Chacune de ces trois catégories se divise en deux modes opératoires. D’une part, les fraudes peuvent résulter de comportements connus, qu’il faut alors repérer ou, d’autre part inconnus, avec des comportements différents de la norme. « Ces fraudes inconnues sont le plus souvent externes ou managériales », ajoute Fabien de Geuser.

Les recherches ont essentiellement porté sur des phénomènes de fraudes externes très quantifiables, par exemple les fraudes sur les cartes de crédit, aux télécommunications, dans les domaines de la santé, de la fiscalité ou des intrusions informatiques. « On observe également de nombreuses recherches sur les fraudes comptables », souligne Fabien de Geuser. Généralement, les schémas de fraudes répondent à trois composantes, ce que les chercheurs ont appelé le « Triangle de la fraude » : une opportunité, une incitation et une rationalisation qui conduit à relativiser le sentiment de culpabilité de la part de celui qui commet la fraude.

Ce modèle, à la base de la plupart des recherches sur les fraudes, repose sur plusieurs postulats implicites, résumé par Fabien de Geuser : « Le fraudeur serait une « anormalité morale », c’est une vision individualiste du fraudeur et morale de la fraude, on va donc chercher les profils déviants et renforcer les contrôles. » Des approches alternatives ont été développées, dans lesquelles « le fraudeur est une matérialisation de configurations organisationnelles, c’est une conception collective du fraudeur et sociologique de la fraude », précise Fabien de Geuser.

--------------------------------

> _Consigne_: Recopiez le passage de l'extrait sur les fraudes allant de « Ce modèle, à » jusqu'à « précise Fabien de Geuser. », en substituant « vérifications » à « contrôles ».

> _Extrait de données_:

--------------------------------

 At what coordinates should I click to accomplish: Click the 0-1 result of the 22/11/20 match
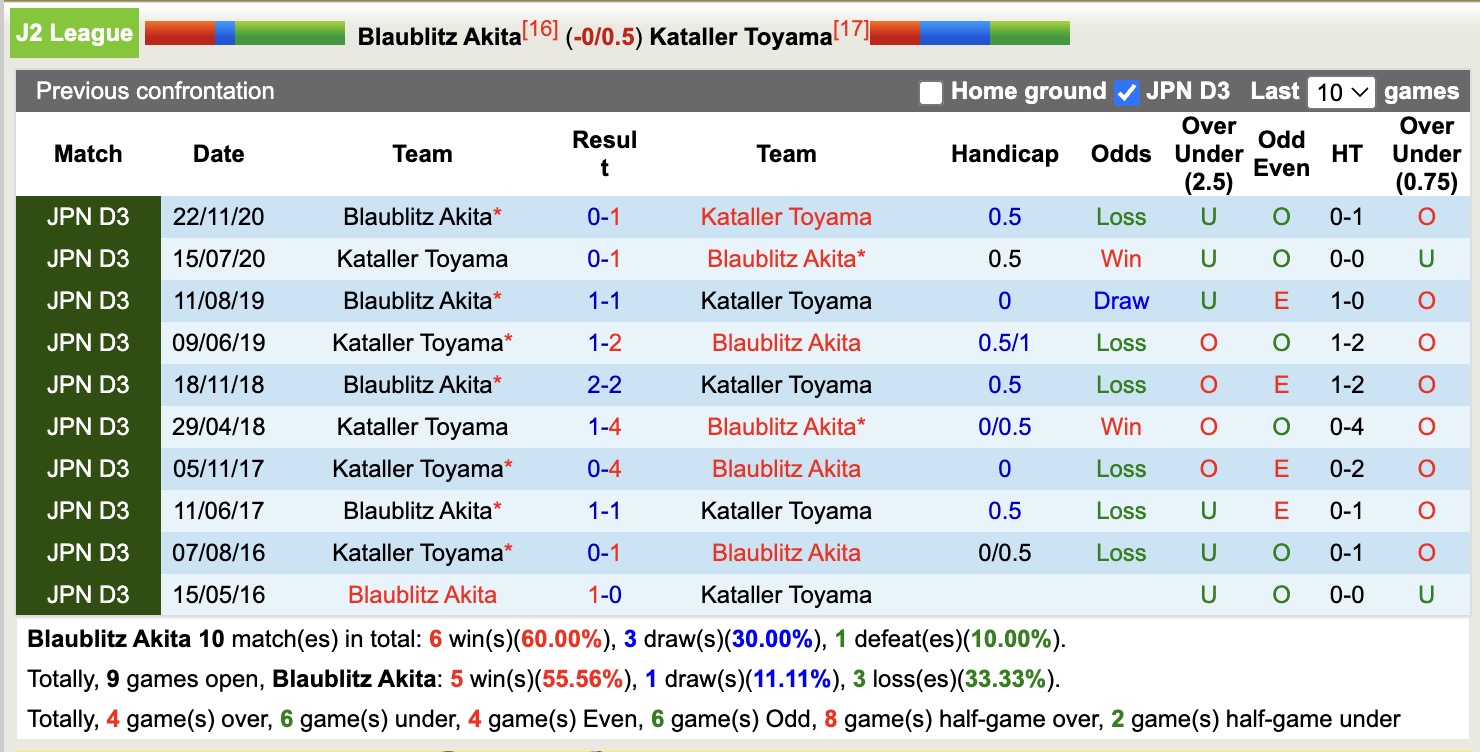coord(604,216)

--------------------------------

> _Corrigé_:
Ce modèle, à la base de la plupart des recherches sur les fraudes, repose sur plusieurs postulats implicites, résumé par Fabien de Geuser : « Le fraudeur serait une « anormalité morale », c’est une vision individualiste du fraudeur et morale de la fraude, on va donc chercher les profils déviants et renforcer les vérifications. » Des approches alternatives ont été développées, dans lesquelles « le fraudeur est une matérialisation de configurations organisationnelles, c’est une conception collective du fraudeur et sociologique de la fraude », précise Fabien de Geuser.